WORK ITEM — Search the data below for the string "will". Extract every line that contains it.

··· STUDY MATERIAL

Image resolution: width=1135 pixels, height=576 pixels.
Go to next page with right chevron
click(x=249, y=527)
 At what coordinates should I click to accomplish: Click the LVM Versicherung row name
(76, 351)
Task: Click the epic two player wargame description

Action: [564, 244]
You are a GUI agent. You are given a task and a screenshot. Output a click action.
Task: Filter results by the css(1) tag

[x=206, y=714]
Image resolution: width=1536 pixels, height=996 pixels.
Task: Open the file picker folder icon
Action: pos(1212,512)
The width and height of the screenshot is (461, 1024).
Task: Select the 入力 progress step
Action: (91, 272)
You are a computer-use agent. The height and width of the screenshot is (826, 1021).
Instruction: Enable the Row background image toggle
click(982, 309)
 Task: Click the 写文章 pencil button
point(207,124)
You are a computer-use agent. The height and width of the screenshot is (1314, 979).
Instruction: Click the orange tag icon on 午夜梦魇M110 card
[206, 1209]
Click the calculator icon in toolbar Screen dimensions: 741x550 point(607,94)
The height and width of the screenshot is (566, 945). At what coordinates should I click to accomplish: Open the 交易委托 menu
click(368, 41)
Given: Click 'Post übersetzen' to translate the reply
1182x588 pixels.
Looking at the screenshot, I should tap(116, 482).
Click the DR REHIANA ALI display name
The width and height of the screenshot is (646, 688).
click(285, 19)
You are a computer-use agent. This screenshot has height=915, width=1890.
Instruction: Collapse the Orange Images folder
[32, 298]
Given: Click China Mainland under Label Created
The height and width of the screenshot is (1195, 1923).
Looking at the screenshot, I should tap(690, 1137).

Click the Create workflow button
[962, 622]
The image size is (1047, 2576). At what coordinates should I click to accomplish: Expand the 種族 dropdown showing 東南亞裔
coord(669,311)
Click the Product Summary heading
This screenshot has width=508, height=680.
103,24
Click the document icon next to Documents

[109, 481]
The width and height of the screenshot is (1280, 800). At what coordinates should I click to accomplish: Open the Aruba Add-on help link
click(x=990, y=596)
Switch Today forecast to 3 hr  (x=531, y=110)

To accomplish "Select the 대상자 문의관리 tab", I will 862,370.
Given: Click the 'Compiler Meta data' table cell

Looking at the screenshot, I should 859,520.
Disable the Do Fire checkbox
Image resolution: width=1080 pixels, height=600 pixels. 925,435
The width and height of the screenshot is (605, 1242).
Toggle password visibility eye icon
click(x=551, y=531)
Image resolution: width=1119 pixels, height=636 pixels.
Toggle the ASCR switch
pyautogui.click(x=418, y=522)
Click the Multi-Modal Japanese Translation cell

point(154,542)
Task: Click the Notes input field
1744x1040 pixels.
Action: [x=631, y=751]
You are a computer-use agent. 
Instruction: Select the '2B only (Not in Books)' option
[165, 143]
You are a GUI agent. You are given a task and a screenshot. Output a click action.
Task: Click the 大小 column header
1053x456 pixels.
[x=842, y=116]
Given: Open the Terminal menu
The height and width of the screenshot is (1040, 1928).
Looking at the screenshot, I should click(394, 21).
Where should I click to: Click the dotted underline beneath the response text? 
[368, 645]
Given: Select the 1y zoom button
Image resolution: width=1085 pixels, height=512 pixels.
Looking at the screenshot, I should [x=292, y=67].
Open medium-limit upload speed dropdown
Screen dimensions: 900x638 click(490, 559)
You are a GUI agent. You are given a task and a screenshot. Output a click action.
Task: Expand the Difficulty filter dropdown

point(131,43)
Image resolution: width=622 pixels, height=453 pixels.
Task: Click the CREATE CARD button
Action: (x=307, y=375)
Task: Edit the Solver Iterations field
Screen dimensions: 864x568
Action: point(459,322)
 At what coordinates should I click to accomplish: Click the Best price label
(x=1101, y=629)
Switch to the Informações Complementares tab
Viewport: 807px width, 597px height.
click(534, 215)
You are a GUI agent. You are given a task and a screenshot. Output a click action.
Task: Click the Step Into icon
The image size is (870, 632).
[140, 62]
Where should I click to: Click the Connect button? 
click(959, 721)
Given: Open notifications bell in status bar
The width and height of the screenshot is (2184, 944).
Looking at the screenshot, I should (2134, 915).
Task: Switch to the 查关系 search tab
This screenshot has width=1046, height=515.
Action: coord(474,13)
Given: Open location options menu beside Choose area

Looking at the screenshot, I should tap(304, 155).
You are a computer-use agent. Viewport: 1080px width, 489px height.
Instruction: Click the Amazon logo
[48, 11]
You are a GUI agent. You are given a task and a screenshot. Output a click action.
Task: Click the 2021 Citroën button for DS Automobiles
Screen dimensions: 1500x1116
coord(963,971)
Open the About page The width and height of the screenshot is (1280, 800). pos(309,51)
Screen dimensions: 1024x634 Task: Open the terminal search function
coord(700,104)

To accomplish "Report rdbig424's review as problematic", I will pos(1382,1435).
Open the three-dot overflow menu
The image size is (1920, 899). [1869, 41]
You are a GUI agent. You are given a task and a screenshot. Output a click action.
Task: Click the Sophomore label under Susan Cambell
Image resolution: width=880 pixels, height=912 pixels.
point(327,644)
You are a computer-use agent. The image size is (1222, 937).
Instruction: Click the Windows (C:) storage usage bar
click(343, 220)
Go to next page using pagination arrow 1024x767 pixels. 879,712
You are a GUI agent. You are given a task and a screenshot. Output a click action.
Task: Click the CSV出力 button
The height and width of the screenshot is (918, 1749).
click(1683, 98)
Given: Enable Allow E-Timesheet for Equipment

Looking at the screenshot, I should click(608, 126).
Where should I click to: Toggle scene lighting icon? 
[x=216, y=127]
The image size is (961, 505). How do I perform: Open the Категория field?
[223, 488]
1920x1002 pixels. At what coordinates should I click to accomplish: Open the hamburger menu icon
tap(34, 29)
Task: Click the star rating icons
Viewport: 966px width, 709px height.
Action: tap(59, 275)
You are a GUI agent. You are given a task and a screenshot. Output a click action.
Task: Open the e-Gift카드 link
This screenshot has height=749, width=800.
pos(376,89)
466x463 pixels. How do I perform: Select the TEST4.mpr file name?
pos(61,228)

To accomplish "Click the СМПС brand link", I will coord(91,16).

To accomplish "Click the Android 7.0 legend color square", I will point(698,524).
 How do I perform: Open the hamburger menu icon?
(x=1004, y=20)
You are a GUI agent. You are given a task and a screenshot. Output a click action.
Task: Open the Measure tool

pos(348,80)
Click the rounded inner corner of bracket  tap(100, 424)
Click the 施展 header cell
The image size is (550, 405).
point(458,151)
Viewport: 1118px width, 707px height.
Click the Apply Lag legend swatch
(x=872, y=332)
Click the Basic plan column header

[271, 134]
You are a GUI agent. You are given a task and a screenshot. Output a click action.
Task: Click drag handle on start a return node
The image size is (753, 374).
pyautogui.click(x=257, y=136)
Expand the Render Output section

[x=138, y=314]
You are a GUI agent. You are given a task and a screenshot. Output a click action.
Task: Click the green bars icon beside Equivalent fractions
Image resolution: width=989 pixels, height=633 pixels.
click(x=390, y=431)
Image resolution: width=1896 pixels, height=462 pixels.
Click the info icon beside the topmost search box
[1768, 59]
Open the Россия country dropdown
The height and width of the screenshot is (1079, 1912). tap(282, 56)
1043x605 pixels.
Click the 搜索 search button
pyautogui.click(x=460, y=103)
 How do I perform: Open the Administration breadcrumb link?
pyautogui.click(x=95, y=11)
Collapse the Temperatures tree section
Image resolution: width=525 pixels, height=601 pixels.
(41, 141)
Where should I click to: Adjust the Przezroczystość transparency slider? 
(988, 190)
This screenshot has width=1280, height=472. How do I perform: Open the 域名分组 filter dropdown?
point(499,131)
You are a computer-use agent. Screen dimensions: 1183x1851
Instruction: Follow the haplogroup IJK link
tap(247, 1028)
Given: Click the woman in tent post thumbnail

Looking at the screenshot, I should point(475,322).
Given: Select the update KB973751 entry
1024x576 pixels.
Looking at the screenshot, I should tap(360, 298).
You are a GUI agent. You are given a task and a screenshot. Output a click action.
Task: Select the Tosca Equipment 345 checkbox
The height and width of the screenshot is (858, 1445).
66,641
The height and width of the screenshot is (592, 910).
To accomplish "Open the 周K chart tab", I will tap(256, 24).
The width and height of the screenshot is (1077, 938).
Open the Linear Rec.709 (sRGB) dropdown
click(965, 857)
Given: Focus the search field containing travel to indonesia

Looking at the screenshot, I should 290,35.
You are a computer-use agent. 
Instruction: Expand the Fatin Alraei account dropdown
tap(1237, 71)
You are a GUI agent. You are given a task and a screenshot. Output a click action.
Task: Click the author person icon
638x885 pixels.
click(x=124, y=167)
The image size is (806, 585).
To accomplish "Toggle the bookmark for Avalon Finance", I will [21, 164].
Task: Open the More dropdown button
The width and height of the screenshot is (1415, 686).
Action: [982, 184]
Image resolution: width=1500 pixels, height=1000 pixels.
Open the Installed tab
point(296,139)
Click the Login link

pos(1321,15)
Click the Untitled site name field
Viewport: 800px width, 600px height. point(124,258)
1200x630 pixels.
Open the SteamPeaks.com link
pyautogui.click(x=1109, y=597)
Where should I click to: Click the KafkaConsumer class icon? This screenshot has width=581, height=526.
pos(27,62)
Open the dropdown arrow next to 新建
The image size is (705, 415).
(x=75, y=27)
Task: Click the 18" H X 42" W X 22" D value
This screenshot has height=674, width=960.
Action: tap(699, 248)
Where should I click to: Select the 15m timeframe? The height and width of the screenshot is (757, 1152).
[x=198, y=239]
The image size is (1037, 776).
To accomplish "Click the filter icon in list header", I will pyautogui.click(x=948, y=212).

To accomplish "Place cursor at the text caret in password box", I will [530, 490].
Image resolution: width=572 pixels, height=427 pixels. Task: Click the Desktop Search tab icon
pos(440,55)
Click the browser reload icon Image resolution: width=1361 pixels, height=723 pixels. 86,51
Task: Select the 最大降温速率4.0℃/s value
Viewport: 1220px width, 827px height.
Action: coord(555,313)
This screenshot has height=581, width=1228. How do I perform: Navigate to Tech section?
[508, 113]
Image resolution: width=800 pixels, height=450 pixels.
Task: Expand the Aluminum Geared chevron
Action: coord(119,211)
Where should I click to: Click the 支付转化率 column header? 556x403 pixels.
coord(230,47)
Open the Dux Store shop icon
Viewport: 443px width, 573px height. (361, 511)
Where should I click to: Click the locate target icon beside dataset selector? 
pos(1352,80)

······

RESPONSE BOX —
To accomplish "Select the 대상자 문의관리 tab", I will 862,370.
To accomplish "Report rdbig424's review as problematic", I will pos(1382,1435).
To accomplish "Click the СМПС brand link", I will coord(91,16).
To accomplish "Click the Android 7.0 legend color square", I will point(698,524).
To accomplish "Open the 周K chart tab", I will tap(256, 24).
To accomplish "Toggle the bookmark for Avalon Finance", I will [21, 164].
To accomplish "Click the filter icon in list header", I will pyautogui.click(x=948, y=212).
To accomplish "Place cursor at the text caret in password box", I will [530, 490].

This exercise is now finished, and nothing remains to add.